Since 2014river ship owners received loans for $13.57 billion. Financing provided by Greek banks to shipping companies increased by double digits in 2021, bringing their total shipping loan portfolio up by 14.2% to $13.57 billion. The largest increase was recorded in the Eurobank portfolio – by $3.38 billion, making it the second largest Greek shipping finance after Credit Suisse. It is followed by Piraeus with a portfolio of 3.25 billion, Alpha Bank with 3.2 billion, National Bank with loans of 2.64 billion and Aegean Baltic Bank with 536 million. The other three banks with “Greek DNA”, Bank of Cyprus, Hellenic Bank and Astrobank jointly provided another $560 million to Greek shipping companies.

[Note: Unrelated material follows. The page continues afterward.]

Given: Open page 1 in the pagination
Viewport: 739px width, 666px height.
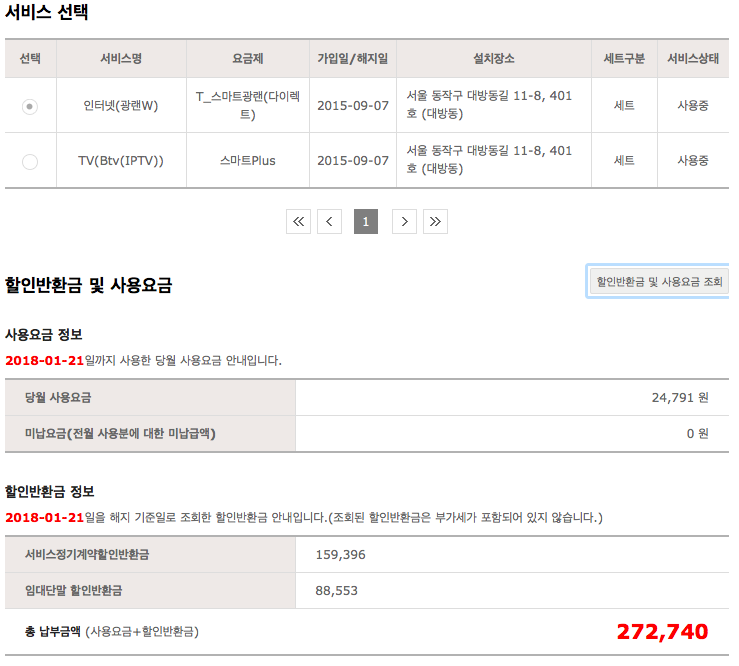Looking at the screenshot, I should coord(366,222).
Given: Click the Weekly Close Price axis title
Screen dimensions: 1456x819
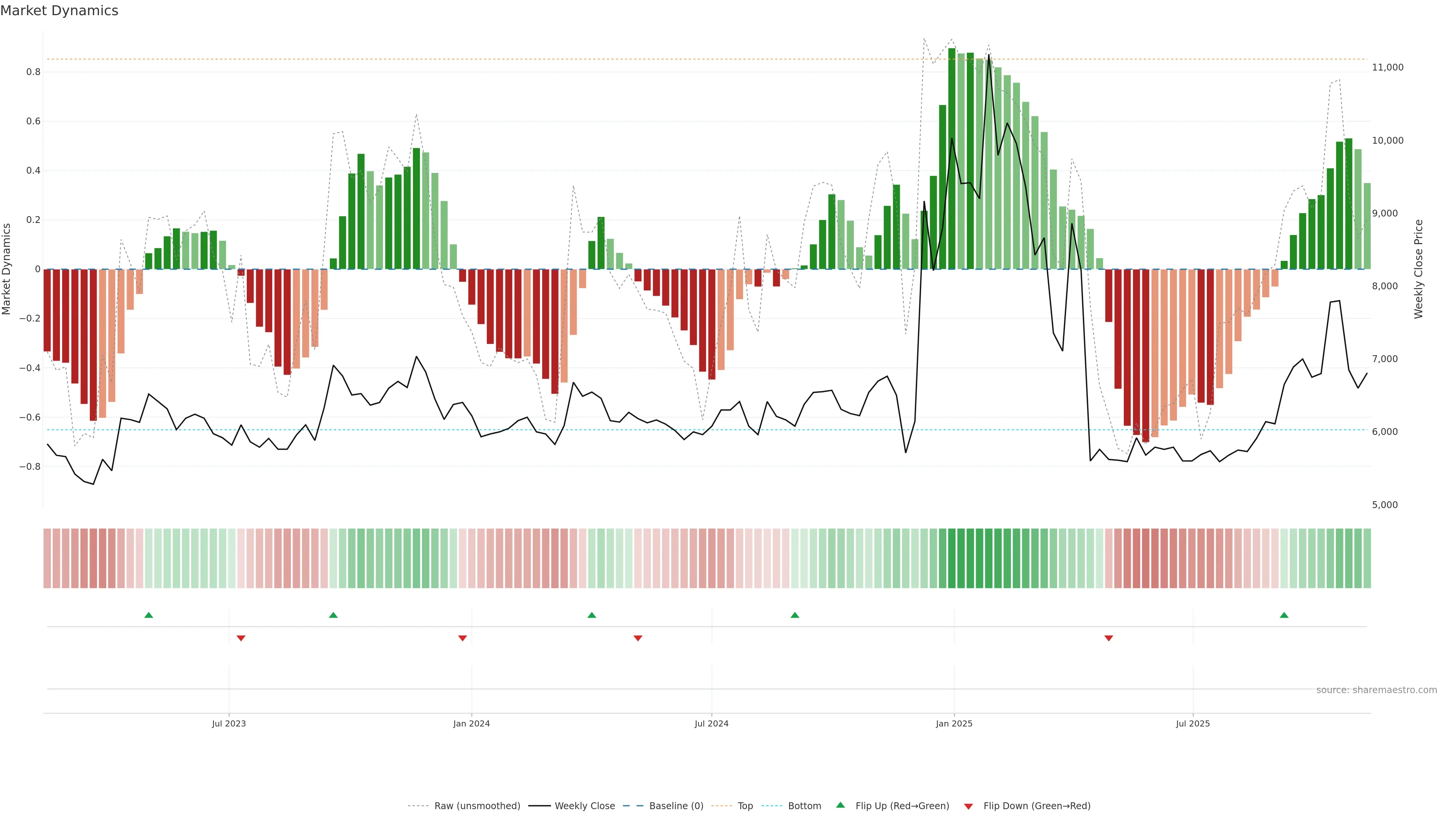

However, loans to foreign banks for Greek shipping have also increased, bringing the total bank loan portfolio directed to the country’s shipping sector to $52.5 billion (49.79 billion in 2020). This data is taken from Petrofin’s annual bank shipping financing report. Research and data as of the end of 2021.

The number of banks involved in financing Greek shipping is 56. Credit Suisse remains in first place with a 12.5% ​​decline in its portfolio value after a 16.88% decline in 2020. The reduction in European banks’ exposure to Greek shipping has stopped. Their portfolio now corresponds to 74.33% of the Greek market compared to 73.84% in 2020.

“It looks like the exit of the big banks from the Greek shipping industry over the last decade is over,” said Petrofin CEO Ted Petropoulos. “The outlook for 2022, with further unforeseen geopolitical developments and sanctions, is favorable for increased funding for Greek shipping,” he adds.

The heightened willingness of banks to take on maritime risk “has very little to do with the course of maritime markets,” says Filippos Tsamanis, head of maritime finance at Aegean Baltic Bank, who specializes in this sector: “This is partly a manifestation of the recognition that shipping, despite its circularity proved to be measurable and limited credit risk, especially when compared to land-based industries.” Aegean Baltic Bank, despite the fact that it is the fifth bank in the corresponding rating, “over the past three years has increased its position in relation to Greek shipowners by 200%,” notes F. Tzamanis.